Professor Frank Sargent
Personal Chair of Molecular Microbiology
Frank Sargent was born in 1970 in Kirkcaldy. Having completed a BSc in Biochemistry at the University of Edinburgh in 1992 and a PhD at the University of Dundee in 1996, Frank relocated to Norwich and spells as a postdoctoral researcher at the John Innes Centre (1996-1998) and the University of East Anglia (1998-2000) followed.

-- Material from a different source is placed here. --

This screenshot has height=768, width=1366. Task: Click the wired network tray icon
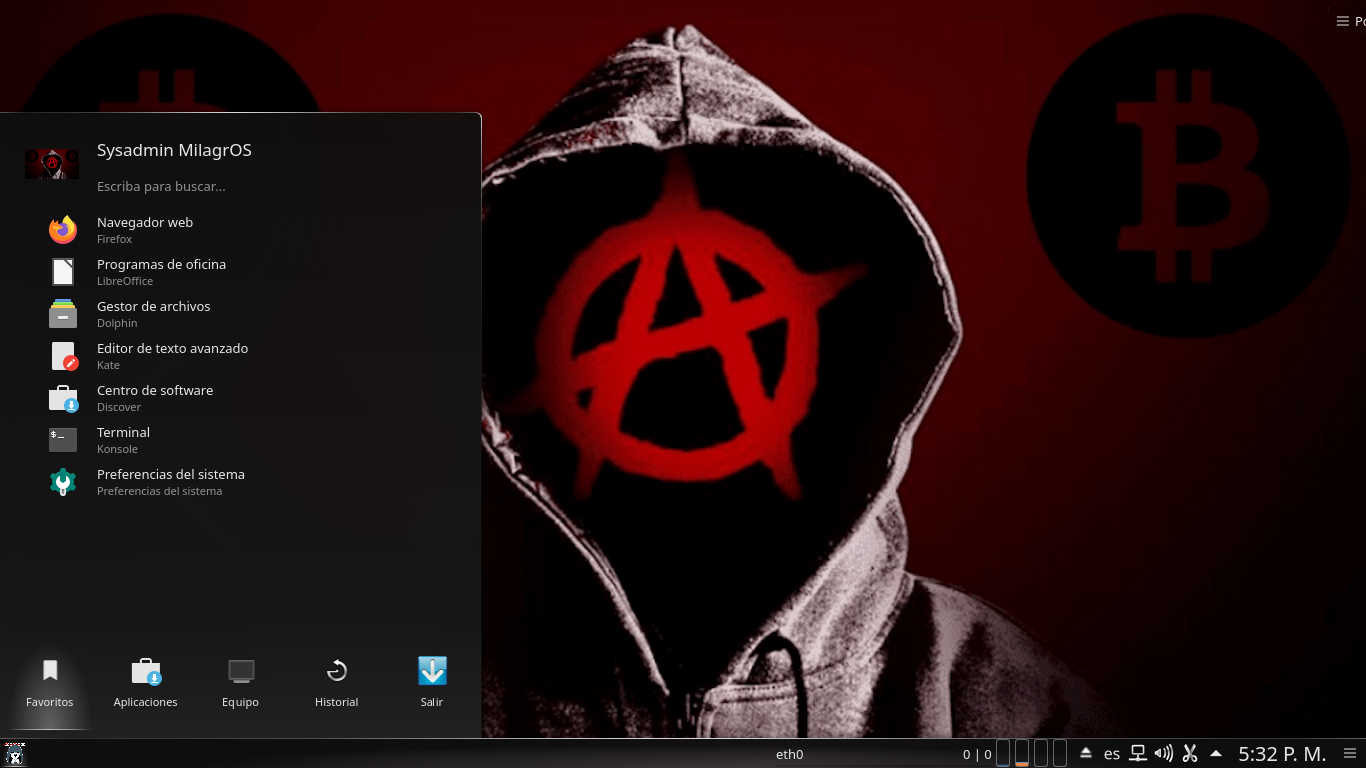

In October 2000 Frank set up his own research group at UEA having won a Royal Society University Research Fellowship. Frank's research involves the molecular biology of bacteria with a focus on protein secretion systems. The excellence of this work was recognized by the award of the Fleming Prize from The Society for General Microbiology (2006) and the Colworth Medal from The Biochemical Society (2007).
Professor Perry Wilson
Chair in History
Perry Willson BSc (Hons), PhD, FRHistS, has taught Italian history at Edinburgh University since 1990, before which she was Lecturer in British and European History at Leicester Polytechnic for four years.
Her publications include The Clockwork Factory: Women and Work in Fascist Italy, OUP, 1993; Peasant Women and Politics in Fascist Italy: the Massaie Rurali, Routledge, 2002; Gender, Family and Sexuality: the Private Sphere in Italy 1860-1945, Palgrave Macmillan, 2004 and numerous articles, mainly on modern Italian gender history.
She is currently completing a book on Women in Twentieth Century Italy for Palgrave Macmillan. She has held Fellowships at the Einaudi Foundation (Turin), the European University Institute (Florence) and Nuffield College (Oxford). She is Chair of the Association for the Study of Modern Italy and Vice-convener of Women's History Scotland.